Theseus gave me two wedding cups
made from the horns of my dead brother
and that’s when I knew it would never work out
between us. He was my brother, you know.
Locked up in the labyrinth like the idiot child
in a home, like the junkie teenager left in rehab,
the embarrassment, the black sheep of the family.
A bull with hooves and horns. A boy’s intelligence
in his eyes, human emotions in his bellowing.
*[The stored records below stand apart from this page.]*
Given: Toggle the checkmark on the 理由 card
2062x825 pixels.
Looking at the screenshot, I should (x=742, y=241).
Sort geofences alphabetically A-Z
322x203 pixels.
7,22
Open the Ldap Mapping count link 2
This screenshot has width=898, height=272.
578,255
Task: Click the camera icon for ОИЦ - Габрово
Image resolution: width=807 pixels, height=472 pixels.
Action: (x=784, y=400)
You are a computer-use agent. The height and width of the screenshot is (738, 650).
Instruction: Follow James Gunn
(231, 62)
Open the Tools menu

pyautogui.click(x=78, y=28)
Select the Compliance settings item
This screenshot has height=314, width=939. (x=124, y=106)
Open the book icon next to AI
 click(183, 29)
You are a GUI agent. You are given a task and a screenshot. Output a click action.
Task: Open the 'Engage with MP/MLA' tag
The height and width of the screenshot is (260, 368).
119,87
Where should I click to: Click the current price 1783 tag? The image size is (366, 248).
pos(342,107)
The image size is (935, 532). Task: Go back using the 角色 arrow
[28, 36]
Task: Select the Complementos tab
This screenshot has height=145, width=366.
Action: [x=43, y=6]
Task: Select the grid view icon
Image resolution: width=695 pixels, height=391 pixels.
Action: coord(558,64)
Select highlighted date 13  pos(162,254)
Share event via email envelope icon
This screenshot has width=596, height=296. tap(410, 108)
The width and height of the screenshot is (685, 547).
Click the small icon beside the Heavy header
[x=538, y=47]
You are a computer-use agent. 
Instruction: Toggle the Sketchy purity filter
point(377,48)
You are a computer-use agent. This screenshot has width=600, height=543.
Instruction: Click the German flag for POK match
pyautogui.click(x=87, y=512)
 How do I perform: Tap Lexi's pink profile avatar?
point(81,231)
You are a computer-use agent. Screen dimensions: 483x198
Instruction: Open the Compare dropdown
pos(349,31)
I thought perhaps he might follow the thread
out, once Theseus was dead.
I knew it would never work out, but I left
with Theseus because what else was I
to do? It’s not like my parents deserved
a dutiful daughter. My father thought to
cheat the gods; my mother thought to
cheat my father; it was all ruined, all
wrong. So I left with Theseus and pretended
to sleep while his men carried the supplies
on board, drew up the boats and then
the anchor, sailed away.
I woke at sunset and looked at the night sky.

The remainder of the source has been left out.